--- START MATERIAL TO PROCESS ---
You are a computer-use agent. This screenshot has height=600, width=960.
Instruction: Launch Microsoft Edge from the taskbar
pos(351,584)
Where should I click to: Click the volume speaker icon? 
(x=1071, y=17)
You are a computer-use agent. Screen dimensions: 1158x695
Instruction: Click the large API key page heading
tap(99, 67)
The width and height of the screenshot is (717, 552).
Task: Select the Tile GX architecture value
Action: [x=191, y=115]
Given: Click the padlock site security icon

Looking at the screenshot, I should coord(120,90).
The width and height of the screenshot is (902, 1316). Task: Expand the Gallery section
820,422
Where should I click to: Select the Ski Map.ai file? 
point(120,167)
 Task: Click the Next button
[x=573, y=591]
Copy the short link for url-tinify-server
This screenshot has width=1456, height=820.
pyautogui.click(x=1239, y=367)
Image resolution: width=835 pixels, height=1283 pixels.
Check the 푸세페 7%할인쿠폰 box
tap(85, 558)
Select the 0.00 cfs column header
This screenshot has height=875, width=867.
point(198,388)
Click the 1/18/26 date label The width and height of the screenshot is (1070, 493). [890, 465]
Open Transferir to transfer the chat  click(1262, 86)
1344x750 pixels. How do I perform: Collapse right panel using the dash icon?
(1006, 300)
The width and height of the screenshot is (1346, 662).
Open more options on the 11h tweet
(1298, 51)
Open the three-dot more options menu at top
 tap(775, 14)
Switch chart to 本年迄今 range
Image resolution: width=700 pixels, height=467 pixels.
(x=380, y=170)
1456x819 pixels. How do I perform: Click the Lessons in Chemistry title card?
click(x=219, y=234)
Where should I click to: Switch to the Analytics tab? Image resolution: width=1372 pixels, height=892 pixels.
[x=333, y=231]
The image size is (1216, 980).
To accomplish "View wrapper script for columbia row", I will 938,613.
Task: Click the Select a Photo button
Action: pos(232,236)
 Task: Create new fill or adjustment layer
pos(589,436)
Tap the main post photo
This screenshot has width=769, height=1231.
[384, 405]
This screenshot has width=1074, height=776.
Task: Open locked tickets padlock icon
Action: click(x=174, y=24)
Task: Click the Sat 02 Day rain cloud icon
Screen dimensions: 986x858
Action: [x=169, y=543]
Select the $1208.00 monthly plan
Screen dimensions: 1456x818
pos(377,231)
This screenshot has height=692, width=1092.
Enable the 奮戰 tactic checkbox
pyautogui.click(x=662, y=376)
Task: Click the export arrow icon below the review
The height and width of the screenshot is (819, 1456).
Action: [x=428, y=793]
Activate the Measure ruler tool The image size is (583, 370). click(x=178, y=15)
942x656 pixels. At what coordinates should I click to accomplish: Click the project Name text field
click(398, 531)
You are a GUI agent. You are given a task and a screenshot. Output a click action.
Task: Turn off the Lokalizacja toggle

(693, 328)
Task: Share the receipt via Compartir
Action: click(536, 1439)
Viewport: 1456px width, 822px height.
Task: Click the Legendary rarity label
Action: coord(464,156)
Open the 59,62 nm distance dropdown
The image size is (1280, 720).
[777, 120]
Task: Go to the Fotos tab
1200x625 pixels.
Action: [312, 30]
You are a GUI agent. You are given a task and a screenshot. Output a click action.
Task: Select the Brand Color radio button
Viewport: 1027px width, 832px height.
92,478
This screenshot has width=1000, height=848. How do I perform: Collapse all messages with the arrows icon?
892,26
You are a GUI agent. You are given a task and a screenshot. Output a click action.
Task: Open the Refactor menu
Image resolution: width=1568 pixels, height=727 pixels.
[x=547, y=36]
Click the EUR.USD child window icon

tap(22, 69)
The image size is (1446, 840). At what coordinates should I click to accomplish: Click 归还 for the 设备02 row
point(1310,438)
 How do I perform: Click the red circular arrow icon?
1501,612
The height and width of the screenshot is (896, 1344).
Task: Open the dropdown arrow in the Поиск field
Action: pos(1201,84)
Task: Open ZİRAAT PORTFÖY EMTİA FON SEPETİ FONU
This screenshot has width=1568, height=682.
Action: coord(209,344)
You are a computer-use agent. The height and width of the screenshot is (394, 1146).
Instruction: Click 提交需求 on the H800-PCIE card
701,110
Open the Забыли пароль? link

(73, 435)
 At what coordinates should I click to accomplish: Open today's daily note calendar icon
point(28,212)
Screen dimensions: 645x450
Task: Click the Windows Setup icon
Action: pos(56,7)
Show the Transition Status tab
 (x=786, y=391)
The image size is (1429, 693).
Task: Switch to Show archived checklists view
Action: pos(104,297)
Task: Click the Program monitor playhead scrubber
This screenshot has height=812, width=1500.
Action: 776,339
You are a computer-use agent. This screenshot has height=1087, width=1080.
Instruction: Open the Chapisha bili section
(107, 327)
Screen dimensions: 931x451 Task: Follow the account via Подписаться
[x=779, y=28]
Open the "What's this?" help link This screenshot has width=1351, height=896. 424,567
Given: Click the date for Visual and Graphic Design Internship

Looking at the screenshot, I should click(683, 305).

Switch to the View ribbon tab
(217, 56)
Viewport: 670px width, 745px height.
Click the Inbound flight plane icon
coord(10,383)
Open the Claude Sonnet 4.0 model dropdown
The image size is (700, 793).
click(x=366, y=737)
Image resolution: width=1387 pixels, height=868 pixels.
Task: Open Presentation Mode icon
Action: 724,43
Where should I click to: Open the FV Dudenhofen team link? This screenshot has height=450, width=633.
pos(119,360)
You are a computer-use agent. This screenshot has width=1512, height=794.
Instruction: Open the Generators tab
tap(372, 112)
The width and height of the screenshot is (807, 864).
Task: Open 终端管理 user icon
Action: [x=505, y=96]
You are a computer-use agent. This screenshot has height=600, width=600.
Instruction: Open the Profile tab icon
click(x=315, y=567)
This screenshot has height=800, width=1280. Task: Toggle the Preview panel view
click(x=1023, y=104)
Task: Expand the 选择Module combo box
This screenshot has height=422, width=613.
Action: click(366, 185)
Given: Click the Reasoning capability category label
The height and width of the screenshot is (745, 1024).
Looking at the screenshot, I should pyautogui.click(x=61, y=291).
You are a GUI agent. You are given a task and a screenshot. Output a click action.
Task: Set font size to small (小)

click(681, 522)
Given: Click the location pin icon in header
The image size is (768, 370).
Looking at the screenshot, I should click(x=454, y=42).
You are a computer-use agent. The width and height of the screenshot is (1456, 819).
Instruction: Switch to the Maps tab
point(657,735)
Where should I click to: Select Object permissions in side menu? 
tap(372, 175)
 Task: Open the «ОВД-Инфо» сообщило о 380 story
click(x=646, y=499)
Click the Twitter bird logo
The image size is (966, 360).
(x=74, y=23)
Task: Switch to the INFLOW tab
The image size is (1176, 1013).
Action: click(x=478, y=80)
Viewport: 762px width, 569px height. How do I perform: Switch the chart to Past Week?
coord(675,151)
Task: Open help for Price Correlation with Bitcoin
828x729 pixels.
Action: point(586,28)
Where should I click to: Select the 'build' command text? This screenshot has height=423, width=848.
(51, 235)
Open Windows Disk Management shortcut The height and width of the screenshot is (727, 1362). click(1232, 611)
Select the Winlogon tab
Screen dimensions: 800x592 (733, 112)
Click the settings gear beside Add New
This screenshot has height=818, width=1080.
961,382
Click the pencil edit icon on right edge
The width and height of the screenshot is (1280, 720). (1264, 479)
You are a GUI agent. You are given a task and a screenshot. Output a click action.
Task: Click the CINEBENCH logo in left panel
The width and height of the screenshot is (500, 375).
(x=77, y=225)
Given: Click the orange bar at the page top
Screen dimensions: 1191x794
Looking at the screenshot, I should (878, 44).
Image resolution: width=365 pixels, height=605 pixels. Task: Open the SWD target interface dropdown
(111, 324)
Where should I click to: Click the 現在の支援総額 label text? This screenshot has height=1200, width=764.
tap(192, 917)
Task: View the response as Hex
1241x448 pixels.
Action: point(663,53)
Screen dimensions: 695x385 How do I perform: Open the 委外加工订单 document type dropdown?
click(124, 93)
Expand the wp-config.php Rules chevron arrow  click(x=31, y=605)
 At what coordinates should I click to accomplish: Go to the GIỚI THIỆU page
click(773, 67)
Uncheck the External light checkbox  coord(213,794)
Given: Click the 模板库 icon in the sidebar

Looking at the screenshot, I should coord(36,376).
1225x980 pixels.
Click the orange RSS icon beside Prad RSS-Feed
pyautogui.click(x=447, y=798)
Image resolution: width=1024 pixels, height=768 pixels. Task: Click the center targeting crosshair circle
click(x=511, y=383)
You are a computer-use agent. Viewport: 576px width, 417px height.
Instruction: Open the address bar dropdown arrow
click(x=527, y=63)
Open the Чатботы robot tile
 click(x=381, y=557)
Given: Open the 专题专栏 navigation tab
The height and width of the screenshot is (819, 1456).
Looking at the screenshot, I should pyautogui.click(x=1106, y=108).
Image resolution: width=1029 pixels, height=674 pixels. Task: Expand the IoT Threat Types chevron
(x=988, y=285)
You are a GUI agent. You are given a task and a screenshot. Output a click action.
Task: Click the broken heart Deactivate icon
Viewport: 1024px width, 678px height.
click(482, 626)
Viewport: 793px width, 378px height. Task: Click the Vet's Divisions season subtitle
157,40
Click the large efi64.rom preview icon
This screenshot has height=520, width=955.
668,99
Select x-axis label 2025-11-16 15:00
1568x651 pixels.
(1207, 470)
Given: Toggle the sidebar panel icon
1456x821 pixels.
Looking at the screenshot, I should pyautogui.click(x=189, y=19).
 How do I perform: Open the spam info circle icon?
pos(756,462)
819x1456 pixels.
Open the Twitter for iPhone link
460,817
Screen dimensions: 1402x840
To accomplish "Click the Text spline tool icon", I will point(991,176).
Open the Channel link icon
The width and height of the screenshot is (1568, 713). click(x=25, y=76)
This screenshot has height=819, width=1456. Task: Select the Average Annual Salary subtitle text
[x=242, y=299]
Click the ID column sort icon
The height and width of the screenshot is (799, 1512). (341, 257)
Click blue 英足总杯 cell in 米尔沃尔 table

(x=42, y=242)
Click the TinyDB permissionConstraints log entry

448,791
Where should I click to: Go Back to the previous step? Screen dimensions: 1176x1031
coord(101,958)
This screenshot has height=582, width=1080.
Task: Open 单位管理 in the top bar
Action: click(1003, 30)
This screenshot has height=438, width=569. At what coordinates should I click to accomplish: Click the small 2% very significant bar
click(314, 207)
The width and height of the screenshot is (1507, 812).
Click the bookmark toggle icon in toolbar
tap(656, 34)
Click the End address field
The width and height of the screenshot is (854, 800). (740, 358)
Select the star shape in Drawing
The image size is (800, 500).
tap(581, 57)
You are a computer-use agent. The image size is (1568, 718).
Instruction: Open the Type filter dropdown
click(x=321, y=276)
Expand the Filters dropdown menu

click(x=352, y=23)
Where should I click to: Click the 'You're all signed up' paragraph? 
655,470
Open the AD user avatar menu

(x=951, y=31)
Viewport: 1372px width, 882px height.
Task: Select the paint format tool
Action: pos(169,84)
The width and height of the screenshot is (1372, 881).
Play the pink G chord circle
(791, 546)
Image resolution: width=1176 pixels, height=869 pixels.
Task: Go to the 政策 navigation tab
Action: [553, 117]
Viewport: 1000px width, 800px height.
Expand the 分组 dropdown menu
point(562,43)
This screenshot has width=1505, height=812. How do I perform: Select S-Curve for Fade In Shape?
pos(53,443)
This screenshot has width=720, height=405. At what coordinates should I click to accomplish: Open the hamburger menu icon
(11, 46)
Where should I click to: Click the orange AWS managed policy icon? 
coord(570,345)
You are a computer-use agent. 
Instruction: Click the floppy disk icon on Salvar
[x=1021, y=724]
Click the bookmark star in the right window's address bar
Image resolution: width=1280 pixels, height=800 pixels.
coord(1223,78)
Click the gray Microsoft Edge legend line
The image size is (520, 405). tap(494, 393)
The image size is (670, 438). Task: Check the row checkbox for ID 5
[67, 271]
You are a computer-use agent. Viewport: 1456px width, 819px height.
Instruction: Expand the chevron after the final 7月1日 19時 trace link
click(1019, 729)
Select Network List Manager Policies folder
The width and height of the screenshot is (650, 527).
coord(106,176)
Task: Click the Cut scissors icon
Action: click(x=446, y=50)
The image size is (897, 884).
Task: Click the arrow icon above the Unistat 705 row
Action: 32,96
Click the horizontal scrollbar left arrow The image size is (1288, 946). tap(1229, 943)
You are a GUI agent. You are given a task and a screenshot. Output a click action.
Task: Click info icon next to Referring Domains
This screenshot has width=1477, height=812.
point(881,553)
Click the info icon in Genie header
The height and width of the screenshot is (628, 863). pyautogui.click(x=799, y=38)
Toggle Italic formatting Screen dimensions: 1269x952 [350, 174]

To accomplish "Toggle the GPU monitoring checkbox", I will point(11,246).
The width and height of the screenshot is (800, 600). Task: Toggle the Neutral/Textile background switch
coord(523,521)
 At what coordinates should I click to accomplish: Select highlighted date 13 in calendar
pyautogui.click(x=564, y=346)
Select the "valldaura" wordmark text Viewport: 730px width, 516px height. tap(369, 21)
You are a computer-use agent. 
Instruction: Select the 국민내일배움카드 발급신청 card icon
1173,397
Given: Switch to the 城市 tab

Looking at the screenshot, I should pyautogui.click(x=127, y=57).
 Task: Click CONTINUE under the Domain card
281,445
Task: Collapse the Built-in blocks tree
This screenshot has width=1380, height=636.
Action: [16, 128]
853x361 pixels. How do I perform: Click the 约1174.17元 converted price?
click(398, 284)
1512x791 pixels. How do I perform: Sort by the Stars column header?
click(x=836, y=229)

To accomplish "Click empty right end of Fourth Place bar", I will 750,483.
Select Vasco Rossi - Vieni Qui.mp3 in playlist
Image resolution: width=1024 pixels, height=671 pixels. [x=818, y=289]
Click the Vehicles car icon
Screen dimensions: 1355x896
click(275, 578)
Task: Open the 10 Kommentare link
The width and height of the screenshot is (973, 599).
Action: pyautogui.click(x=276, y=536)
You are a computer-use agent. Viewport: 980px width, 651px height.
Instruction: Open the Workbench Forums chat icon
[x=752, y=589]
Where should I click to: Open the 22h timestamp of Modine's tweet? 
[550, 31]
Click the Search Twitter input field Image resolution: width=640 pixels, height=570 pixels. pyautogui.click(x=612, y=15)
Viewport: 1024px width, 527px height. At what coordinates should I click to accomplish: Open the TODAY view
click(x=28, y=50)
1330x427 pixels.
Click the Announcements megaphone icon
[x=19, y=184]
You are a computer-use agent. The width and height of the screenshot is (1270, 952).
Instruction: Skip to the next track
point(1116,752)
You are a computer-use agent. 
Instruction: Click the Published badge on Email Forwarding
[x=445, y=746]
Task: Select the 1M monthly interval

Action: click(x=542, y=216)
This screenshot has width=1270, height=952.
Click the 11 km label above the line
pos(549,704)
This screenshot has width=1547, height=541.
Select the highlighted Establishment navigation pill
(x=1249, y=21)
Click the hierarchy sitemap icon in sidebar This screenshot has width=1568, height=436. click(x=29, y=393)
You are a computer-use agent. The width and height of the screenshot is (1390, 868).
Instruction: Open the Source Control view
--- END MATERIAL TO PROCESS ---
REQUIREMENT
Recast the lines above as a Markdown table with the columns No. and Line, giving each row a number and leaving out blank lines. Begin at the line that has "Click the horizontal" and stop after the line that has "point(881,553)".

WRITTEN REPLY
| No. | Line |
|---|---|
| 1 | Click the horizontal scrollbar left arrow The image size is (1288, 946). tap(1229, 943) |
| 2 | You are a GUI agent. You are given a task and a screenshot. Output a click action. |
| 3 | Task: Click info icon next to Referring Domains |
| 4 | This screenshot has width=1477, height=812. |
| 5 | point(881,553) |